Another useful command for this is 'checkjob jobid'.
'qstat -n jobid' tells you which node(s) the job with number jobid is running on. This is
useful to know if you are writing to non-shared filesystems. However you can
make the job write this information to your output file too; see later.
'qstat' with no options shows you the PBS server's view of the current state of the job queues. This contains less useful information than the 'showq' command (which is the Maui scheduler's view) and so should only be used for debugging problems. It can actually be misleading because PBS cannot know about blocked jobs.
qsub
This is a PBS command.
qsub submits a job. In its simplest form you would run
'qsub myscript', where myscript is a shell script that runs your job.

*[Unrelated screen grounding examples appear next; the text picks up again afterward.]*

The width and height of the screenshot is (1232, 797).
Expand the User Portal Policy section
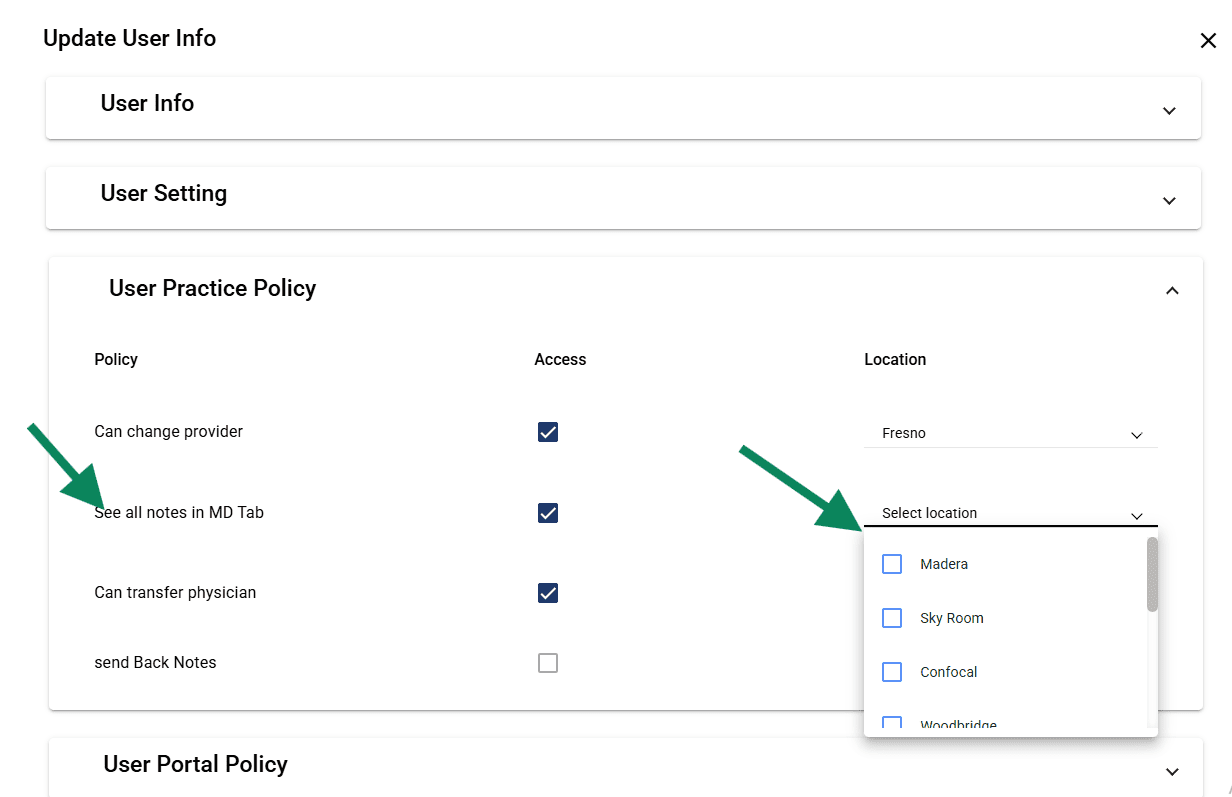pyautogui.click(x=1170, y=771)
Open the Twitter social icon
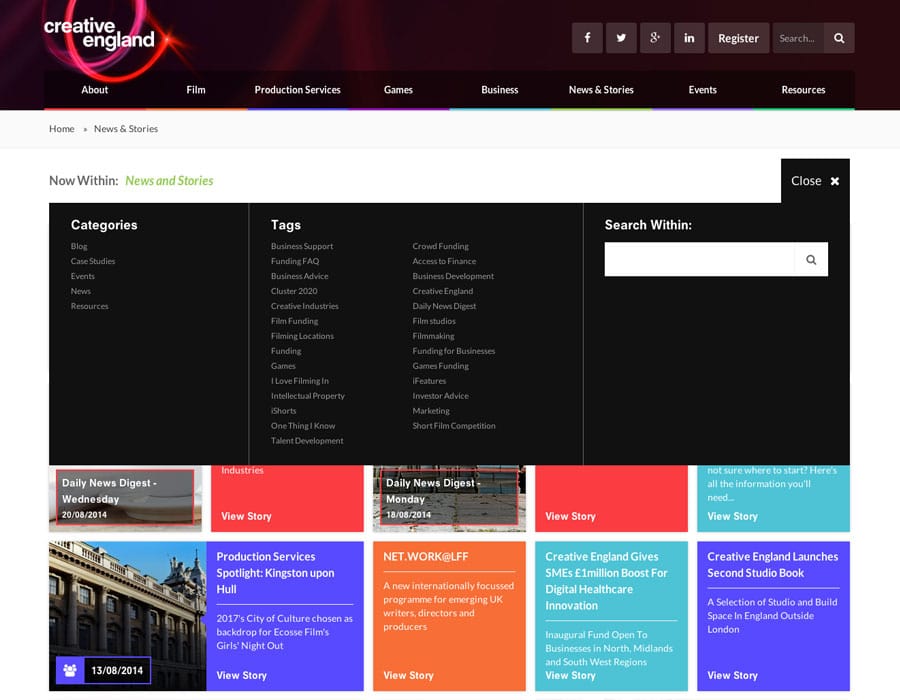Viewport: 900px width, 700px height. click(621, 38)
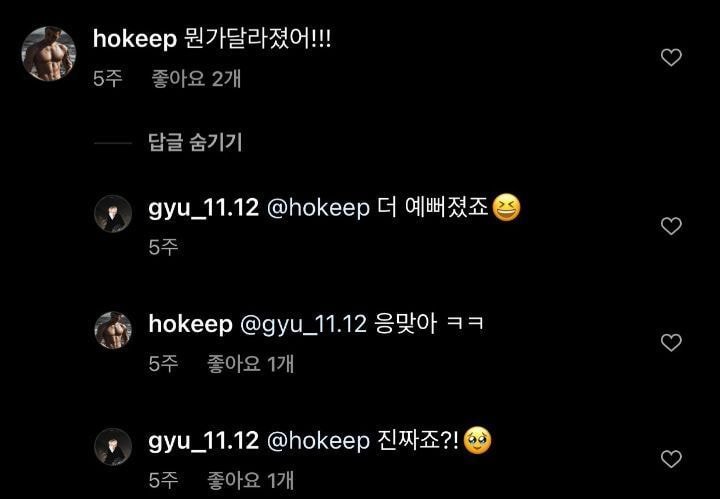The image size is (720, 499).
Task: View likes 좋아요 2개 on top comment
Action: tap(196, 79)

It must be a script and not a binary. Your shell script
will be interpreted by your login shell- any #! line at the top is
ignored. You can force PBS to use a different shell with the -S qsub
option.
qsub has lots of commandline options, but you can make things easier
by setting most of the available options within your job script. Here's a very short example job script to look at:
# Set some PBS options: queue name and max time for the job
#PBS -q serial
#PBS -l walltime=2:00:00
# Change to directory you submitted the job from
cd $PBS_O_WORKDIR
# Run program
/home/cen1001/myprog input.file
All of the clusters have detailed example submit scripts in their /info/pbs directories. You should take an example script from the cluster you want to use and edit it instead of using this one; some things vary from machine to machine.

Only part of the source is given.